_YOUR ASSIGNMENT_
Your output should be the lines below from the one holding "Task: Click the Return row label" through the one holding "Instruction: Click the", transcribed exactly, with no pictures.

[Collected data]
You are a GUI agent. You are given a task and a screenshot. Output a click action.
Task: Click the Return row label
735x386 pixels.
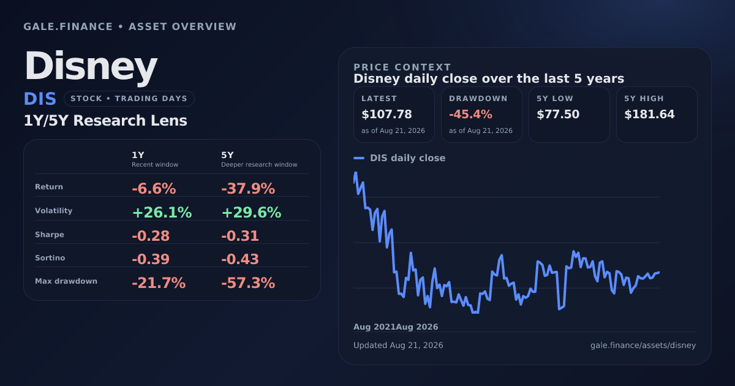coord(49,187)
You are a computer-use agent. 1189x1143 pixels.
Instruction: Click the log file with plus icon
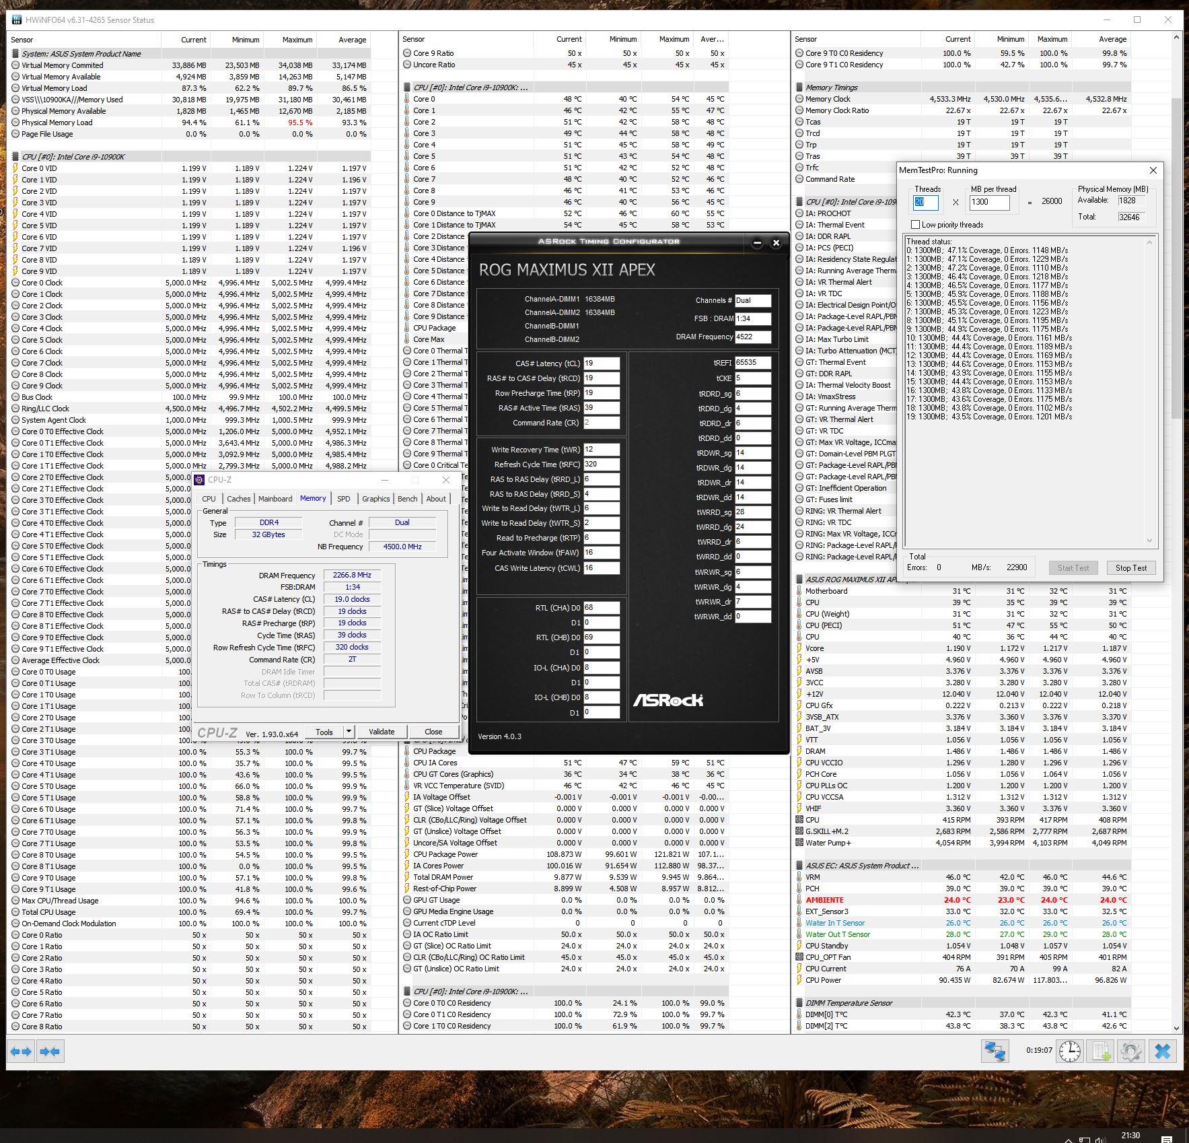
==
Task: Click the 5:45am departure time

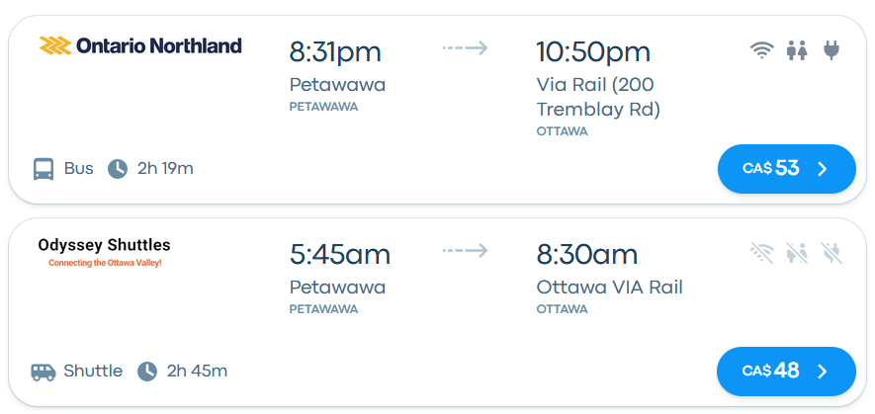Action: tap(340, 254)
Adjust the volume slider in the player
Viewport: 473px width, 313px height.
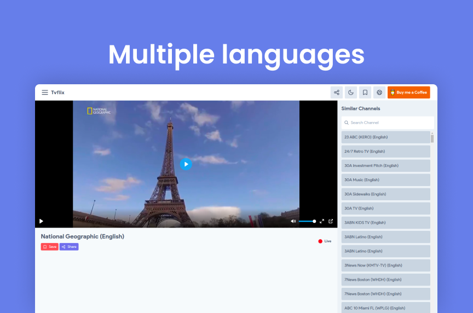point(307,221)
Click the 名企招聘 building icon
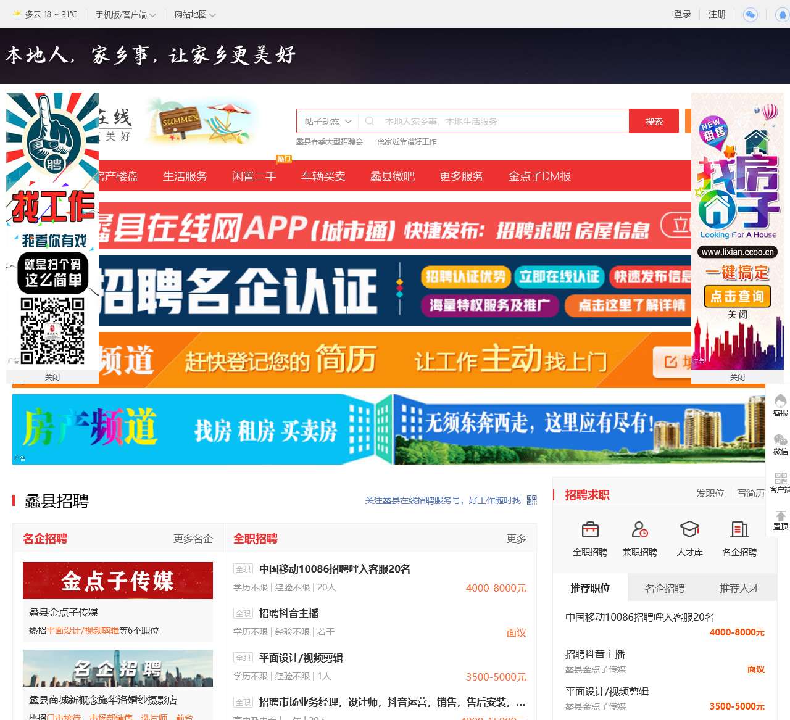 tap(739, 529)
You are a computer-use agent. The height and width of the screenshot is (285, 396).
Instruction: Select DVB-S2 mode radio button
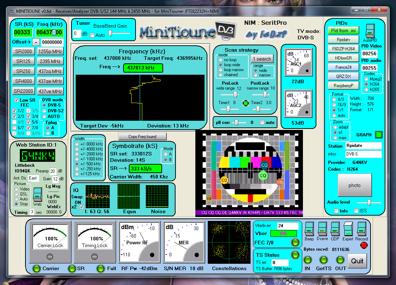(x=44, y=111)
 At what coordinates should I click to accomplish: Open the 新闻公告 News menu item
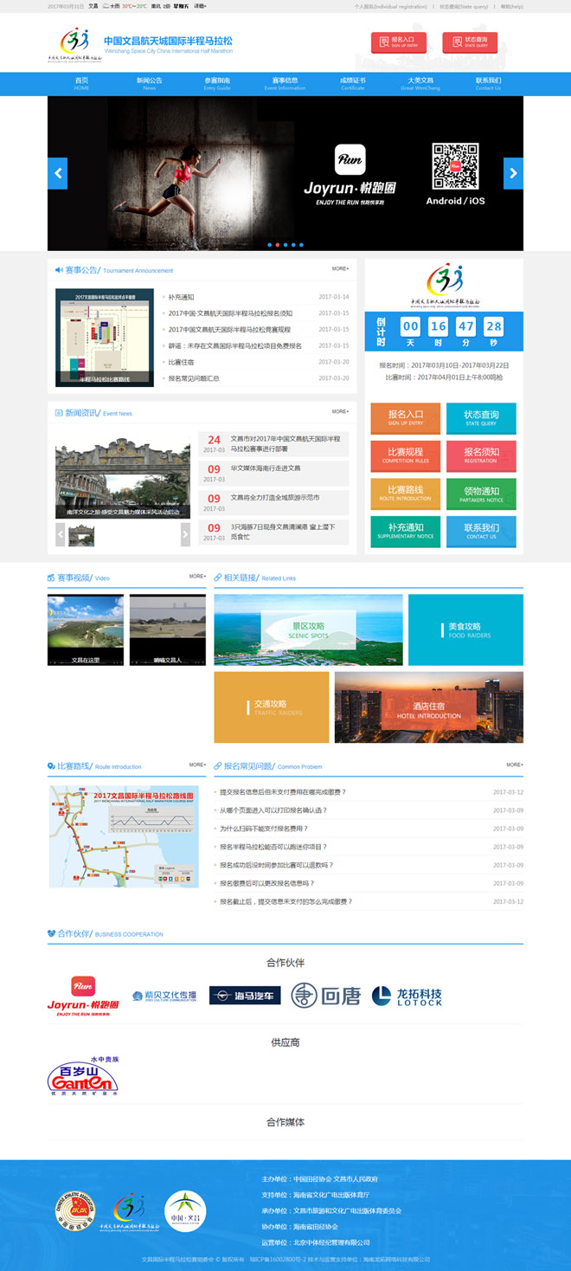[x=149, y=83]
==
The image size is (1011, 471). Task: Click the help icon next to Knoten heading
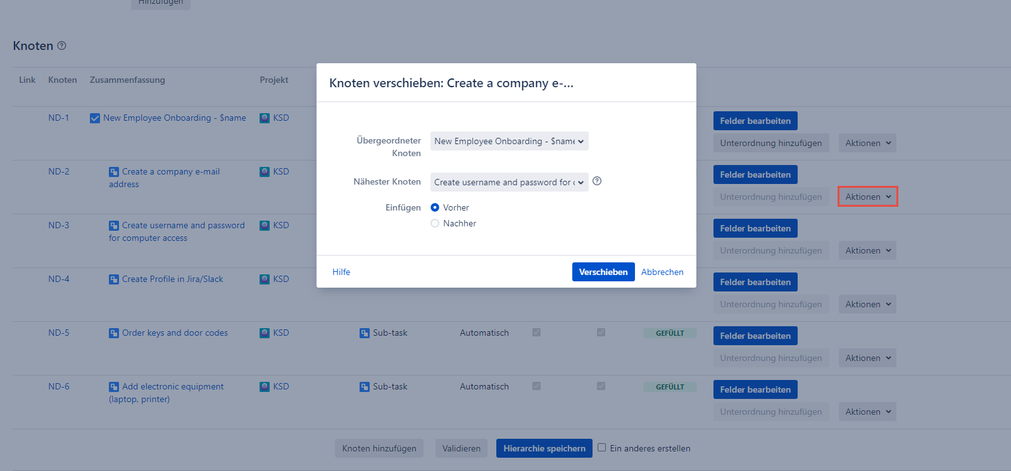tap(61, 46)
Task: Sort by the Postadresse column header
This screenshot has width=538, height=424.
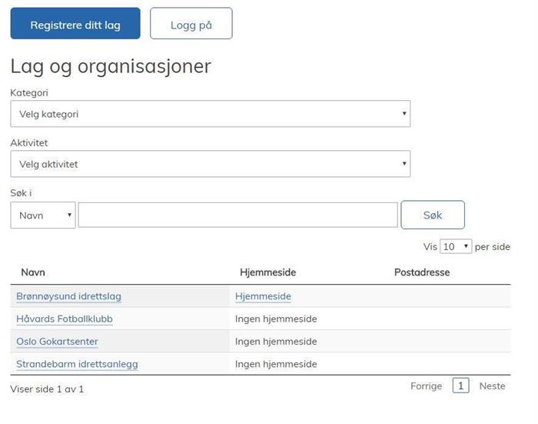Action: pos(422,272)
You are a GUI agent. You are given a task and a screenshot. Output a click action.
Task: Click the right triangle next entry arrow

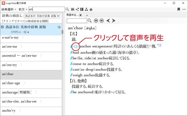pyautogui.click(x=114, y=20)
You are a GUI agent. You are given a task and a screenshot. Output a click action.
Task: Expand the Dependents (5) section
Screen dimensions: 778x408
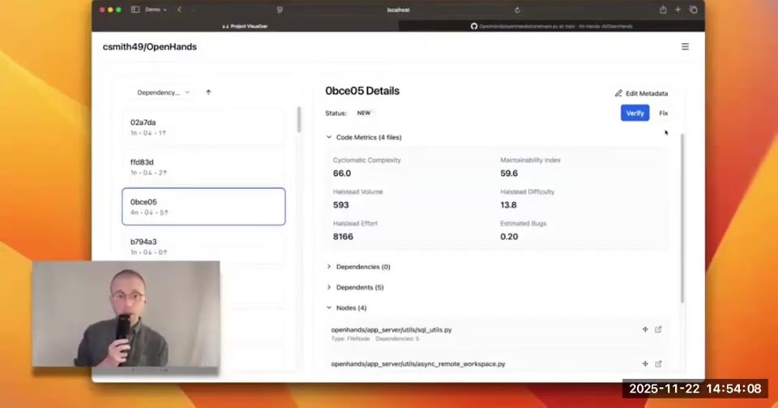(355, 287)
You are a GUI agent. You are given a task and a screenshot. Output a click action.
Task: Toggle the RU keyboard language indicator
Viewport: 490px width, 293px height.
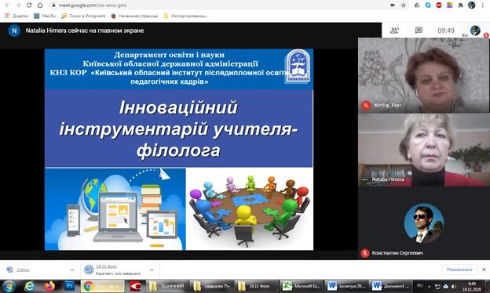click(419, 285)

_THE ANSWER_
Task: Click the Return row label
735x386 pixels.
coord(49,187)
You are a computer-use agent. 1189x1143 pixels.
Instruction: Click the log file with plus icon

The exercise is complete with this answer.